DATASET CONTENT:
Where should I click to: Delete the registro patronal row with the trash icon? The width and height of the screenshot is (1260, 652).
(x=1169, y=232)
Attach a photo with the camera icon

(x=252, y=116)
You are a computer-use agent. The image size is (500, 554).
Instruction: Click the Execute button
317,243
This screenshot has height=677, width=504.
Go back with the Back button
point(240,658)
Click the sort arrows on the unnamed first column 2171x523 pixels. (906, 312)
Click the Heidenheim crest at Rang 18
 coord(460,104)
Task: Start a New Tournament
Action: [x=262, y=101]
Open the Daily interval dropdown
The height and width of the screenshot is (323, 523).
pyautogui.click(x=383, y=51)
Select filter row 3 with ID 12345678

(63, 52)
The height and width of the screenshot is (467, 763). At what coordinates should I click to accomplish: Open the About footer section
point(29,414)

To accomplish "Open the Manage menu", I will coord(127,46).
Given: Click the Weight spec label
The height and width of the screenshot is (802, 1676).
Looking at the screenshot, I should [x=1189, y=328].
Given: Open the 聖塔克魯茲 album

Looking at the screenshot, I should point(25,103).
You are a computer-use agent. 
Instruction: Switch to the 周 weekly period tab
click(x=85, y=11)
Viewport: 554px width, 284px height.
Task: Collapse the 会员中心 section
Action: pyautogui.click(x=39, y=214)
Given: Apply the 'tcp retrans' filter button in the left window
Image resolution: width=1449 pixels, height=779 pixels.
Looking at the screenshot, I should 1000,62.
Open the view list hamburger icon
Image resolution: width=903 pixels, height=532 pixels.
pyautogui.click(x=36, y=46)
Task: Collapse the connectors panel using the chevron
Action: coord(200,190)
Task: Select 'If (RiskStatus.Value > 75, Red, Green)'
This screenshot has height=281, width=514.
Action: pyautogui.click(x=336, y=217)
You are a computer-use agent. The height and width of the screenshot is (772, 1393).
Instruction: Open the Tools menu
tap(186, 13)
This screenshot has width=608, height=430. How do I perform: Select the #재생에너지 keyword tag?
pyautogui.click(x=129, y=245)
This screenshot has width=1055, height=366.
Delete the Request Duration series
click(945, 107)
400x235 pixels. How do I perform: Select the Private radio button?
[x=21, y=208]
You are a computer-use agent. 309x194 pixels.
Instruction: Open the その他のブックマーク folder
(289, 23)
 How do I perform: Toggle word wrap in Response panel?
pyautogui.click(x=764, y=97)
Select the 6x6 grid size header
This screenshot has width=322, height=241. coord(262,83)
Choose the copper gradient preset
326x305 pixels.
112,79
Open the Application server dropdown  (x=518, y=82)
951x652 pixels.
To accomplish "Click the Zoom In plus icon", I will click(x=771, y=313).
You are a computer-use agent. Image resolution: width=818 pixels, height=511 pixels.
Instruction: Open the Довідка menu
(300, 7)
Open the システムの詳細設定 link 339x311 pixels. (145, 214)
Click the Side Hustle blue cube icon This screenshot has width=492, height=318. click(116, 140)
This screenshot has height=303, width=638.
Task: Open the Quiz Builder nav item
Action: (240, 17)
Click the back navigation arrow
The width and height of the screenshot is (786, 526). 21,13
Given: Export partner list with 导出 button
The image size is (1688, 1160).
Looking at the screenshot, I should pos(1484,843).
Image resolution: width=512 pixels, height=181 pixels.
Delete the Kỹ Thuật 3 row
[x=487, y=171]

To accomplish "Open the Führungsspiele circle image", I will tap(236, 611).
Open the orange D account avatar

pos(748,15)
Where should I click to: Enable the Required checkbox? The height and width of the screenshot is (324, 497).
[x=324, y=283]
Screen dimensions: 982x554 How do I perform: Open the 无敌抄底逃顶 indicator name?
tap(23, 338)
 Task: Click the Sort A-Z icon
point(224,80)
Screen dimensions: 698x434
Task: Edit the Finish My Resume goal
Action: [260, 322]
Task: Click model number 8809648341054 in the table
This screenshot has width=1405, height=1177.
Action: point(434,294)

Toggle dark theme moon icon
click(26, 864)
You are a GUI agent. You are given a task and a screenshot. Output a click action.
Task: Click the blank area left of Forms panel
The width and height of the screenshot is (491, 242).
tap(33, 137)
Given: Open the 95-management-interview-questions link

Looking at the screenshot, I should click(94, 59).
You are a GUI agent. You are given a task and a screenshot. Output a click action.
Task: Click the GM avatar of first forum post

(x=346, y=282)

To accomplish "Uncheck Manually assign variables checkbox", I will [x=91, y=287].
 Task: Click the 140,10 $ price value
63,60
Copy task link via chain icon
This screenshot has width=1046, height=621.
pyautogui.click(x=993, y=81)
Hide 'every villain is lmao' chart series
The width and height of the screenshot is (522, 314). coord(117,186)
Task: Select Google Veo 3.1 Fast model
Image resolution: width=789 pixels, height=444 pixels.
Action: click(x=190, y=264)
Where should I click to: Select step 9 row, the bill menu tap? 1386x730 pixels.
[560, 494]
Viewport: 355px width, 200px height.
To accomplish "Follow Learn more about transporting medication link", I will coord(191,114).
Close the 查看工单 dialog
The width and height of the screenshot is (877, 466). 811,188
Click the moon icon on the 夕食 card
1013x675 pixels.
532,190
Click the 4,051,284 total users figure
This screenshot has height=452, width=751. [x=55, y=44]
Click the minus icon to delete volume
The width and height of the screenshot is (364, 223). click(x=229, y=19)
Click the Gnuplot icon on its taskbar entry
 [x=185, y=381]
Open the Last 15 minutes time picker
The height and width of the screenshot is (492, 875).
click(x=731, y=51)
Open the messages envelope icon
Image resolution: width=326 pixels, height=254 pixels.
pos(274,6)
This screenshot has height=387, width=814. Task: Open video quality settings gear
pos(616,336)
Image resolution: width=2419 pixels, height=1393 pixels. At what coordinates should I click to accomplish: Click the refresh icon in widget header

CHALLENGE: Recast all the lines above as a numbered list, leaving out the blank ones.

TASK RESULT:
1. Where should I click to: Delete the registro patronal row with the trash icon? The width and height of the screenshot is (1260, 652).
2. (x=1169, y=232)
3. Attach a photo with the camera icon
4. (x=252, y=116)
5. You are a computer-use agent. The image size is (500, 554).
6. Instruction: Click the Execute button
7. 317,243
8. This screenshot has height=677, width=504.
9. Go back with the Back button
10. point(240,658)
11. Click the sort arrows on the unnamed first column 2171x523 pixels. (906, 312)
12. Click the Heidenheim crest at Rang 18
13.  coord(460,104)
14. Task: Start a New Tournament
15. Action: [x=262, y=101]
16. Open the Daily interval dropdown
17. The height and width of the screenshot is (323, 523).
18. pyautogui.click(x=383, y=51)
19. Select filter row 3 with ID 12345678
20. (63, 52)
21. The height and width of the screenshot is (467, 763). At what coordinates should I click to accomplish: Open the About footer section
22. point(29,414)
23. To accomplish "Open the Manage menu", I will coord(127,46).
24. Given: Click the Weight spec label
25. The height and width of the screenshot is (802, 1676).
26. Looking at the screenshot, I should [x=1189, y=328].
27. Given: Open the 聖塔克魯茲 album
28. Looking at the screenshot, I should point(25,103).
29. You are a computer-use agent. 
30. Instruction: Switch to the 周 weekly period tab
31. click(x=85, y=11)
32. Viewport: 554px width, 284px height.
33. Task: Collapse the 会员中心 section
34. Action: pyautogui.click(x=39, y=214)
35. Given: Apply the 'tcp retrans' filter button in the left window
36. Image resolution: width=1449 pixels, height=779 pixels.
37. Looking at the screenshot, I should 1000,62.
38. Open the view list hamburger icon
39. Image resolution: width=903 pixels, height=532 pixels.
40. pyautogui.click(x=36, y=46)
41. Task: Collapse the connectors panel using the chevron
42. Action: coord(200,190)
43. Task: Select 'If (RiskStatus.Value > 75, Red, Green)'
44. This screenshot has height=281, width=514.
45. Action: pyautogui.click(x=336, y=217)
46. You are a computer-use agent. The height and width of the screenshot is (772, 1393).
47. Instruction: Open the Tools menu
48. tap(186, 13)
49. This screenshot has width=608, height=430. How do I perform: Select the #재생에너지 keyword tag?
50. pyautogui.click(x=129, y=245)
51. This screenshot has width=1055, height=366.
52. Delete the Request Duration series
53. click(945, 107)
54. 400x235 pixels. How do I perform: Select the Private radio button?
55. [x=21, y=208]
56. You are a computer-use agent. 309x194 pixels.
57. Instruction: Open the その他のブックマーク folder
58. (289, 23)
59.  How do I perform: Toggle word wrap in Response panel?
60. pyautogui.click(x=764, y=97)
61. Select the 6x6 grid size header
62. This screenshot has width=322, height=241. coord(262,83)
63. Choose the copper gradient preset
64. 326x305 pixels.
65. 112,79
66. Open the Application server dropdown  (x=518, y=82)
67. 951x652 pixels.
68. To accomplish "Click the Zoom In plus icon", I will click(x=771, y=313).
69. You are a computer-use agent. Image resolution: width=818 pixels, height=511 pixels.
70. Instruction: Open the Довідка menu
71. (300, 7)
72. Open the システムの詳細設定 link 339x311 pixels. (145, 214)
73. Click the Side Hustle blue cube icon This screenshot has width=492, height=318. click(116, 140)
74. This screenshot has height=303, width=638.
75. Task: Open the Quiz Builder nav item
76. Action: (240, 17)
77. Click the back navigation arrow
78. The width and height of the screenshot is (786, 526). 21,13
79. Given: Export partner list with 导出 button
80. The image size is (1688, 1160).
81. Looking at the screenshot, I should pos(1484,843).
82. Image resolution: width=512 pixels, height=181 pixels.
83. Delete the Kỹ Thuật 3 row
84. [x=487, y=171]
85. To accomplish "Open the Führungsspiele circle image", I will tap(236, 611).
86. Open the orange D account avatar
87. pos(748,15)
88. Where should I click to: Enable the Required checkbox? The height and width of the screenshot is (324, 497).
89. [x=324, y=283]
90. Screen dimensions: 982x554 How do I perform: Open the 无敌抄底逃顶 indicator name?
91. tap(23, 338)
92.  Task: Click the Sort A-Z icon
93. point(224,80)
94. Screen dimensions: 698x434
95. Task: Edit the Finish My Resume goal
96. Action: [260, 322]
97. Task: Click model number 8809648341054 in the table
98. This screenshot has width=1405, height=1177.
99. Action: point(434,294)
100. Toggle dark theme moon icon
101. click(26, 864)
102. You are a GUI agent. You are given a task and a screenshot. Output a click action.
103. Task: Click the blank area left of Forms panel
104. The width and height of the screenshot is (491, 242).
105. tap(33, 137)
106. Given: Open the 95-management-interview-questions link
107. Looking at the screenshot, I should click(94, 59).
108. You are a GUI agent. You are given a task and a screenshot. Output a click action.
109. Task: Click the GM avatar of first forum post
110. (x=346, y=282)
111. To accomplish "Uncheck Manually assign variables checkbox", I will [x=91, y=287].
112.  Task: Click the 140,10 $ price value
113. 63,60
114. Copy task link via chain icon
115. This screenshot has width=1046, height=621.
116. pyautogui.click(x=993, y=81)
117. Hide 'every villain is lmao' chart series
118. The width and height of the screenshot is (522, 314). coord(117,186)
119. Task: Select Google Veo 3.1 Fast model
120. Image resolution: width=789 pixels, height=444 pixels.
121. Action: click(x=190, y=264)
122. Where should I click to: Select step 9 row, the bill menu tap? 1386x730 pixels.
123. [560, 494]
124. Viewport: 355px width, 200px height.
125. To accomplish "Follow Learn more about transporting medication link", I will coord(191,114).
126. Close the 查看工单 dialog
127. The width and height of the screenshot is (877, 466). 811,188
128. Click the moon icon on the 夕食 card
129. 1013x675 pixels.
130. 532,190
131. Click the 4,051,284 total users figure
132. This screenshot has height=452, width=751. [x=55, y=44]
133. Click the minus icon to delete volume
134. The width and height of the screenshot is (364, 223). click(x=229, y=19)
135. Click the Gnuplot icon on its taskbar entry
136.  [x=185, y=381]
137. Open the Last 15 minutes time picker
138. The height and width of the screenshot is (492, 875).
139. click(x=731, y=51)
140. Open the messages envelope icon
141. Image resolution: width=326 pixels, height=254 pixels.
142. pos(274,6)
143. This screenshot has height=387, width=814. Task: Open video quality settings gear
144. pos(616,336)
145. Image resolution: width=2419 pixels, height=1393 pixels. At what coordinates should I click to accomplish: Click the refresh icon in widget header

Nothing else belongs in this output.